A robust machine learning approach to predicting remission and stratifying risk in rheumatoid arthritis patients treated with bDMARDs.

Rheumatoid arthritis (RA) is a chronic autoimmune disease affecting millions worldwide, leading to inflammation, joint damage, and reduced quality of life. Although biological disease-modifying antirheumatic drugs (bDMARDs) are effective, they are costly, and up to 40% of patients do not achieve remission within six months. Accurate prediction of treatment response is crucial for optimizing care, minimizing side effects, and enhancing cost efficiency. This study proposes a robust machine learning framework for predicting six-month remission in RA patients using baseline routine clinical data. The framework also integrates risk stratification and explainability to enhance its clinical applicability. We evaluated multiple machine learning models, AdaBoost, Random Forest, XGBoost, and Support Vector Machines, using data from Austrian RA patients. We externally validated the results on an independent dataset from the Erlangen Hospital.

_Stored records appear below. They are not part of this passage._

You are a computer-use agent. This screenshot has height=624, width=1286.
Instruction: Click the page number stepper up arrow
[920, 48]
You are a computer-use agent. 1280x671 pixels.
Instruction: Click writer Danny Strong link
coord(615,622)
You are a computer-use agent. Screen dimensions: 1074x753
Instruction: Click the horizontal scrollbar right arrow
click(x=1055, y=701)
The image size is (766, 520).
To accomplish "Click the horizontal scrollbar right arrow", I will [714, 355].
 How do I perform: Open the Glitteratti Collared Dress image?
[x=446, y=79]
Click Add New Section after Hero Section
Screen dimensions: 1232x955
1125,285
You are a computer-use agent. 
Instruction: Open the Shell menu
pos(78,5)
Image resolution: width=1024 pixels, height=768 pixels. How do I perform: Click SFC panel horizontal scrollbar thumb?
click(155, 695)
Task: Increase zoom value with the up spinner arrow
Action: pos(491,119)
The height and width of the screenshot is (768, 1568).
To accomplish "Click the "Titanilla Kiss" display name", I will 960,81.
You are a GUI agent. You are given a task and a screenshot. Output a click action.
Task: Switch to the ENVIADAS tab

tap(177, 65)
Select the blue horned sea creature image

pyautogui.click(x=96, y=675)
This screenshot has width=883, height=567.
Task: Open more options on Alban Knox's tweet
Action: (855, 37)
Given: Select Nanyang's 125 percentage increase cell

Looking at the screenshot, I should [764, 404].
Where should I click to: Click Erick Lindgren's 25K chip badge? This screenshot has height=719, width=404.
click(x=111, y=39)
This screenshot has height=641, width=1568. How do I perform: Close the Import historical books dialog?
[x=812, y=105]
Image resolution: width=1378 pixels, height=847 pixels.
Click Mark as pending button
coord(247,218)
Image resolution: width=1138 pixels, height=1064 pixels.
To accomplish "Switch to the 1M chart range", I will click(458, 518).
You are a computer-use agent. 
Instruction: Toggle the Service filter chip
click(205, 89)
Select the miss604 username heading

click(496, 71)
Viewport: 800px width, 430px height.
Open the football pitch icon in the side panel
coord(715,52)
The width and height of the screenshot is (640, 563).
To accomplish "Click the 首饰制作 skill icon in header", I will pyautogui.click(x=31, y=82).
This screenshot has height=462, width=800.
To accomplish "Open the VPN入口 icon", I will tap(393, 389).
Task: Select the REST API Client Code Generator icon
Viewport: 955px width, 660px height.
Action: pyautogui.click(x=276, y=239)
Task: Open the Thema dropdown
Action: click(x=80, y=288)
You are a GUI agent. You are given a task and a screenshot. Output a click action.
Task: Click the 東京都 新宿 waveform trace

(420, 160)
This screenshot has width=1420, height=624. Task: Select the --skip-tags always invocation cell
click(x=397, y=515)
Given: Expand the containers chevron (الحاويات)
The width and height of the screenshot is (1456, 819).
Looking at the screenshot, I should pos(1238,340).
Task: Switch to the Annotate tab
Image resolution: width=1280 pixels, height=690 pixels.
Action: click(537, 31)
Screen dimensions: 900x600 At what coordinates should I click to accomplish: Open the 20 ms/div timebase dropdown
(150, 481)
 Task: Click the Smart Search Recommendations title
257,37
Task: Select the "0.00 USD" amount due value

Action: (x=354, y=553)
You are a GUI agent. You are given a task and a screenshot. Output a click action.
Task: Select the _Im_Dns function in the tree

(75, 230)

To improve the reliability of probability estimates for actionable risk stratification, we employed calibration techniques, including Platt scaling, Isotonic regression, Beta calibration, and Spline calibration. We generated calibration curves to assess and visualize the alignment between predicted probabilities and observed outcomes. In addition, we used SHapley Additive exPlanations (SHAP) to analyze the contributions of different patient characteristics to the prediction of RA remission. AdaBoost demonstrated stronger performance than the other models, achieving an accuracy of 85.71% and a Brier score of 0.13 with isotonic regression calibration. SHAP identified DAS28, visual analog scales (VAS), age, and swollen joint count (SJC) as important characteristics for the prediction of RA remission. We also stratified patients into low-, medium-, and high-risk categories based on model predictions to support follow-up scheduling and treatment prioritization. Our framework predicts RA remission before the initiation of bDMARD therapy. It enables personalized care, actionable risk stratification, and optimized resource allocation. Its robustness was validated on two different individual cohort datasets, which highlights its potential for integration into routine clinical workflows.